Sep 012010
Authors: Kirsten Silveira

Carol Shirey will end her 25-year tenure with the university come November.
Departing as the director of Human Resources Services, Shirey said the timing for retirement “just seemed right” and instead of making plans for her free time, she’ll just go with the flow.

“I might just sleep for the first month,” Shirey, 54, said. “I should catch up on that.”

Shirey held the director position for six-and-a-half years and said she dealt with the typical duties of payroll, benefits and data systems, but also, “anything from one coworker shoving another to employee theft.”

CSU opened up a search in early August for Shirey’s replacement and in the process, tweaked the position name and tacked on more responsibilities to the job description.

The person that takes the position will operate under the title of associate vice president for Human Resource Services and, according to the job description, handle the employee assistance program, benefits, payroll, compensation and classification systems, state classified recruitment, data systems and record organization.

Lynn Johnson, associate vice president for Finance and Budget, heads up the search committee and said the person to take Shirey’s place will often cross paths with sensitive information and will be “required to protect such information in accordance with applicable confidentiality policy and procedures.”

Shirey, who had racked up enough retirement money to live comfortably after parting with the university, compared CSU to a small town and said it’s “kind of fun” to work through everyday problems.

“Anything that can happen in a city can happen right here,” she said.

Her mother retired at 55, and Shirey said she’s following in the footsteps so she can spend more time living life –– hiking, reading, volunteering.

“People always said, ‘What are you going to do with your time?’ And my parents said, ‘Well, I don’t know how I even found time to work,’” she said.
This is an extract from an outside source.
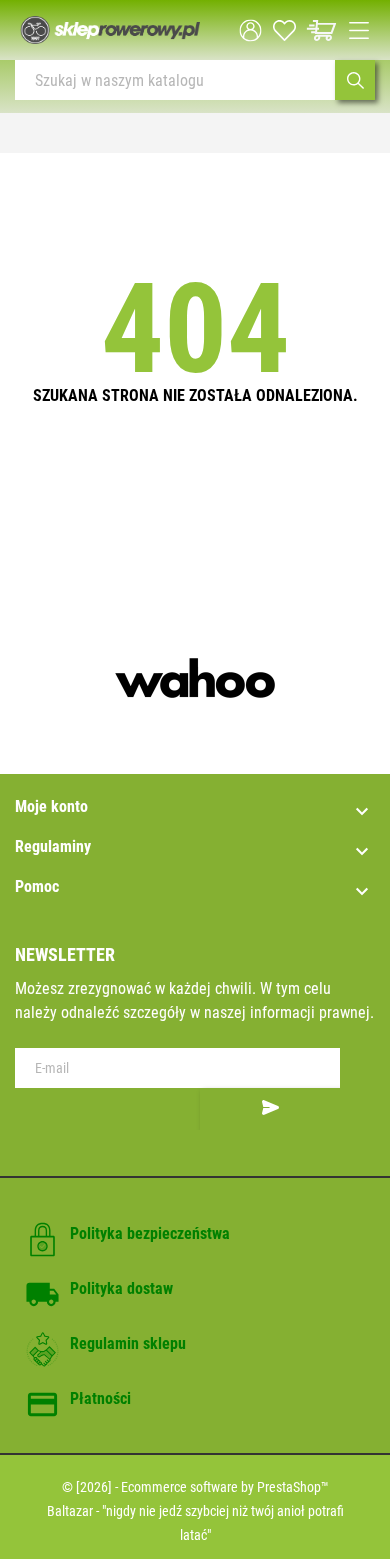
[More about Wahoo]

Shirey grew up in Gary, Ind. and hopes to visit her family back home more often.

The person who takes her place, she said, should be a natural problem solver because “you spend a lot of time trying to understand people in this job.” Also, he or she should have a good understanding of personnel law.

The job will also entail developing and interpreting employee policies, managing unemployment claims and providing “support” to administrators with disciplinary or employee relation action that needs to be taken.

The application period for full consideration is set to close on Sept. 13, Johnson said, but the committee will continue to take submissions until the position is filled. Johnson hopes to have the position filled by mid-November but said the starting date will depend on his or her availability.

As of Tuesday, 65 individuals had applied for the position.

Johnson said she couldn’t disclose whether any CSU employees had thrown their name into the mix. The current salary exercise lists the current compensation at $135,500, but Johnson said the new person’s experience will determine his or her salary.

“It’s a job you can’t get away from, even when you’re on vacation,” Shirey said. “But it’s a great place with a lot of good people.”

Assistant News Editor Kirsten Silveira can be reached at

Meet Carol Shirey

  • Years with the university: 25
  • Plans after retirement: None specifically, but visiting family and spending more time reading, hiking and volunteering.
  • Leaving the university: November
  • Job responsibilities: Payroll and benefits, employment classification, records management and data systems.